TEXT TO READ »

-- start --

Geosynchronous Satellite  
  A communications satellite that appears to "hover" over one spot on the earth's surface; it goes around the earth in twenty-four hours.  

Herman Potočnik published a book proposing that it was possible to live in space in 1929. In it, he talked about inhabited space stations in geostationary orbit. Clarke expanded on this idea, proposing a trio of devices poised over the earth and able to communicate with each other in direct line of sight.

An 'artificial satellite' at the correct distance from the earth would make one revolution every 24 hours, i.e., it would remain stationary above the same spot and would be within optical range of nearly half the earth's surface. Three repeater stations, 120 degrees apart in the correct orbit, could give television and microwave coverage to the entire planet.
Technovelgy from V2 for Ionospheric Research, by Arthur C. Clarke.

-- end --

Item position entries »
-- start --

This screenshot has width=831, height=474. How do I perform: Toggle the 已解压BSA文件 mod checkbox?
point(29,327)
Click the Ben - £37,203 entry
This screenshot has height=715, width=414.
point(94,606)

-- end --

GIVEN EXERCISE A » In the text about geosynchronous satellites, list each sentence of the paragraph that begins "Herman Potočnik published a book", one per line.
GIVEN EXERCISE B » Reproduce the part of the text about geosynchronous satellites that starts with "Geosynchronous Satellite" and goes on through "the entire planet.".

EXERCISE RESULT A »
Herman Potočnik published a book proposing that it was possible to live in space in 1929.
In it, he talked about inhabited space stations in geostationary orbit.
Clarke expanded on this idea, proposing a trio of devices poised over the earth and able to communicate with each other in direct line of sight.

EXERCISE RESULT B »
Geosynchronous Satellite  
  A communications satellite that appears to "hover" over one spot on the earth's surface; it goes around the earth in twenty-four hours.  

Herman Potočnik published a book proposing that it was possible to live in space in 1929. In it, he talked about inhabited space stations in geostationary orbit. Clarke expanded on this idea, proposing a trio of devices poised over the earth and able to communicate with each other in direct line of sight.

An 'artificial satellite' at the correct distance from the earth would make one revolution every 24 hours, i.e., it would remain stationary above the same spot and would be within optical range of nearly half the earth's surface. Three repeater stations, 120 degrees apart in the correct orbit, could give television and microwave coverage to the entire planet.